[GIVEN DATA — start]
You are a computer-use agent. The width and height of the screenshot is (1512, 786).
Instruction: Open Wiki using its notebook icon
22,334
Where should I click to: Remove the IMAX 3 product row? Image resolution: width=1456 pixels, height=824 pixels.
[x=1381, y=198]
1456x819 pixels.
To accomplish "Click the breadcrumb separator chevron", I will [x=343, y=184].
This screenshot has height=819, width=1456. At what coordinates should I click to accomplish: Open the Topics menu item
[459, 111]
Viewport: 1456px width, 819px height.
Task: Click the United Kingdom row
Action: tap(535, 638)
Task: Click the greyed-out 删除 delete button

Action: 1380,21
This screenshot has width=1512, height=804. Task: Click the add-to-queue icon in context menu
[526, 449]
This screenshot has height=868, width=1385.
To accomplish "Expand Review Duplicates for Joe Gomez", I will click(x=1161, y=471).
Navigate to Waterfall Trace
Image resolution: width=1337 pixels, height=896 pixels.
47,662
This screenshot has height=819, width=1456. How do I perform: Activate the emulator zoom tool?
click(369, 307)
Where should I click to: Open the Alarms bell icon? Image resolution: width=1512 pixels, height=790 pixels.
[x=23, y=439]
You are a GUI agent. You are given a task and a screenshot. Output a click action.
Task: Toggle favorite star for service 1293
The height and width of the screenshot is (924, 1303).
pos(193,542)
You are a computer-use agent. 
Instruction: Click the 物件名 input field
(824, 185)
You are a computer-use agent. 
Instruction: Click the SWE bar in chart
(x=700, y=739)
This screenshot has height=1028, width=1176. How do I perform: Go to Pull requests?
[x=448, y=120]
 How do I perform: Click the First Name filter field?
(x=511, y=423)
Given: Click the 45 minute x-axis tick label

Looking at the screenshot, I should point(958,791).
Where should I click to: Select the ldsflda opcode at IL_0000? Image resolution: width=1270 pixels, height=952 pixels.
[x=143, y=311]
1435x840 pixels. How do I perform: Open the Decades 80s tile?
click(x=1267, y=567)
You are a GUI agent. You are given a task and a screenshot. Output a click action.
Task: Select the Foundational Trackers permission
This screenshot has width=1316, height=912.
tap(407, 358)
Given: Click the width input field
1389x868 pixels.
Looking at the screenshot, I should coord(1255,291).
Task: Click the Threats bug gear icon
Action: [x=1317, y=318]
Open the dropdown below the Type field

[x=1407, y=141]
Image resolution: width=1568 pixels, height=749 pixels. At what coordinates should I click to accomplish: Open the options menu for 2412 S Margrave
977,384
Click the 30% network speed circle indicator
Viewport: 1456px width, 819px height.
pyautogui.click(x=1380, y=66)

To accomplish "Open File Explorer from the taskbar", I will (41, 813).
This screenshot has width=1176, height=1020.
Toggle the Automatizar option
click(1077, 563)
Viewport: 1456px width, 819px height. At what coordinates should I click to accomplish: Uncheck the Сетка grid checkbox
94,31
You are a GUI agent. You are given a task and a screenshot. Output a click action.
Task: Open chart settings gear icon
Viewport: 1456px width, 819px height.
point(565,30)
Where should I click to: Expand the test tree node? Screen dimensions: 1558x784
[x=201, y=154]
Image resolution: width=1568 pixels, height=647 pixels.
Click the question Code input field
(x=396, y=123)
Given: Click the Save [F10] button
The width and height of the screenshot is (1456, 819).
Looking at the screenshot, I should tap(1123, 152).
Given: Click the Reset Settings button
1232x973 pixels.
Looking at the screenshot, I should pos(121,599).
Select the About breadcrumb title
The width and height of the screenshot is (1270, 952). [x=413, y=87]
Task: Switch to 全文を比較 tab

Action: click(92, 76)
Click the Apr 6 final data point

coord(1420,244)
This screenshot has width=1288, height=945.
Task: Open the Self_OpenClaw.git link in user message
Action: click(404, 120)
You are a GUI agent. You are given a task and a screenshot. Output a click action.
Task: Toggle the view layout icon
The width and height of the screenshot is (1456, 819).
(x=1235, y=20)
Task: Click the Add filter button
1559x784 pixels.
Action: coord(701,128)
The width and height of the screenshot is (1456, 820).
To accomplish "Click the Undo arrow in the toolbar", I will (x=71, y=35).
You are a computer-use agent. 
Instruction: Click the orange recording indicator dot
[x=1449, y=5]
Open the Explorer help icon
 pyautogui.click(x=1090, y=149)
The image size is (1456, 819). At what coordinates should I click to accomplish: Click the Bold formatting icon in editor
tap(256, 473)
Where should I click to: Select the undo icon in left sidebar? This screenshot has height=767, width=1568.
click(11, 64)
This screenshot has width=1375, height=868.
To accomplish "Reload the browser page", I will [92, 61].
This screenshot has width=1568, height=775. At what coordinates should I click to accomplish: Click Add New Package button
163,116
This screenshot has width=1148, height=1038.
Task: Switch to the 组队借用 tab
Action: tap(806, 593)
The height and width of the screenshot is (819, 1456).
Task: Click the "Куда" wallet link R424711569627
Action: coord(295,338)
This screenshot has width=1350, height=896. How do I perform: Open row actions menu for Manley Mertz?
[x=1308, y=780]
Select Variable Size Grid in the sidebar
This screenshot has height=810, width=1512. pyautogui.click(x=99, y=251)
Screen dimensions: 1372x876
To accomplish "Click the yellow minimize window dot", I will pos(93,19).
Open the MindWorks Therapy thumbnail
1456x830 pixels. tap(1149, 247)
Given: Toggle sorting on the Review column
[GIVEN DATA — finish]
- EXERCISE DIRECTIONS -
From the preceding material, extract every line exactly.

- SOLUTION -
You are a computer-use agent. The width and height of the screenshot is (1512, 786).
Instruction: Open Wiki using its notebook icon
22,334
Where should I click to: Remove the IMAX 3 product row? Image resolution: width=1456 pixels, height=824 pixels.
[x=1381, y=198]
1456x819 pixels.
To accomplish "Click the breadcrumb separator chevron", I will [x=343, y=184].
This screenshot has height=819, width=1456. At what coordinates should I click to accomplish: Open the Topics menu item
[459, 111]
Viewport: 1456px width, 819px height.
Task: Click the United Kingdom row
Action: tap(535, 638)
Task: Click the greyed-out 删除 delete button

Action: 1380,21
This screenshot has width=1512, height=804. Task: Click the add-to-queue icon in context menu
[526, 449]
This screenshot has height=868, width=1385.
To accomplish "Expand Review Duplicates for Joe Gomez", I will click(x=1161, y=471).
Navigate to Waterfall Trace
Image resolution: width=1337 pixels, height=896 pixels.
47,662
This screenshot has height=819, width=1456. How do I perform: Activate the emulator zoom tool?
click(369, 307)
Where should I click to: Open the Alarms bell icon? Image resolution: width=1512 pixels, height=790 pixels.
[x=23, y=439]
You are a GUI agent. You are given a task and a screenshot. Output a click action.
Task: Toggle favorite star for service 1293
The height and width of the screenshot is (924, 1303).
pos(193,542)
You are a computer-use agent. 
Instruction: Click the 物件名 input field
(824, 185)
You are a computer-use agent. 
Instruction: Click the SWE bar in chart
(x=700, y=739)
This screenshot has height=1028, width=1176. How do I perform: Go to Pull requests?
[x=448, y=120]
 How do I perform: Click the First Name filter field?
(x=511, y=423)
Given: Click the 45 minute x-axis tick label

Looking at the screenshot, I should point(958,791).
Where should I click to: Select the ldsflda opcode at IL_0000? Image resolution: width=1270 pixels, height=952 pixels.
[x=143, y=311]
1435x840 pixels. How do I perform: Open the Decades 80s tile?
click(x=1267, y=567)
You are a GUI agent. You are given a task and a screenshot. Output a click action.
Task: Select the Foundational Trackers permission
This screenshot has width=1316, height=912.
tap(407, 358)
Given: Click the width input field
1389x868 pixels.
Looking at the screenshot, I should coord(1255,291).
Task: Click the Threats bug gear icon
Action: [x=1317, y=318]
Open the dropdown below the Type field

[x=1407, y=141]
Image resolution: width=1568 pixels, height=749 pixels. At what coordinates should I click to accomplish: Open the options menu for 2412 S Margrave
977,384
Click the 30% network speed circle indicator
Viewport: 1456px width, 819px height.
pyautogui.click(x=1380, y=66)

To accomplish "Open File Explorer from the taskbar", I will (41, 813).
This screenshot has width=1176, height=1020.
Toggle the Automatizar option
click(1077, 563)
Viewport: 1456px width, 819px height. At what coordinates should I click to accomplish: Uncheck the Сетка grid checkbox
94,31
You are a GUI agent. You are given a task and a screenshot. Output a click action.
Task: Open chart settings gear icon
Viewport: 1456px width, 819px height.
point(565,30)
Where should I click to: Expand the test tree node? Screen dimensions: 1558x784
[x=201, y=154]
Image resolution: width=1568 pixels, height=647 pixels.
Click the question Code input field
(x=396, y=123)
Given: Click the Save [F10] button
The width and height of the screenshot is (1456, 819).
Looking at the screenshot, I should tap(1123, 152).
Given: Click the Reset Settings button
1232x973 pixels.
Looking at the screenshot, I should pos(121,599).
Select the About breadcrumb title
The width and height of the screenshot is (1270, 952). [x=413, y=87]
Task: Switch to 全文を比較 tab

Action: click(92, 76)
Click the Apr 6 final data point

coord(1420,244)
This screenshot has width=1288, height=945.
Task: Open the Self_OpenClaw.git link in user message
Action: click(404, 120)
You are a GUI agent. You are given a task and a screenshot. Output a click action.
Task: Toggle the view layout icon
The width and height of the screenshot is (1456, 819).
(x=1235, y=20)
Task: Click the Add filter button
1559x784 pixels.
Action: coord(701,128)
The width and height of the screenshot is (1456, 820).
To accomplish "Click the Undo arrow in the toolbar", I will (x=71, y=35).
You are a computer-use agent. 
Instruction: Click the orange recording indicator dot
[x=1449, y=5]
Open the Explorer help icon
 pyautogui.click(x=1090, y=149)
The image size is (1456, 819). At what coordinates should I click to accomplish: Click the Bold formatting icon in editor
tap(256, 473)
Where should I click to: Select the undo icon in left sidebar? This screenshot has height=767, width=1568.
click(11, 64)
This screenshot has width=1375, height=868.
To accomplish "Reload the browser page", I will [92, 61].
This screenshot has width=1568, height=775. At what coordinates should I click to accomplish: Click Add New Package button
163,116
This screenshot has width=1148, height=1038.
Task: Switch to the 组队借用 tab
Action: tap(806, 593)
The height and width of the screenshot is (819, 1456).
Task: Click the "Куда" wallet link R424711569627
Action: coord(295,338)
This screenshot has width=1350, height=896. How do I perform: Open row actions menu for Manley Mertz?
[x=1308, y=780]
Select Variable Size Grid in the sidebar
This screenshot has height=810, width=1512. pyautogui.click(x=99, y=251)
Screen dimensions: 1372x876
To accomplish "Click the yellow minimize window dot", I will pos(93,19).
Open the MindWorks Therapy thumbnail
1456x830 pixels. tap(1149, 247)
Given: Toggle sorting on the Review column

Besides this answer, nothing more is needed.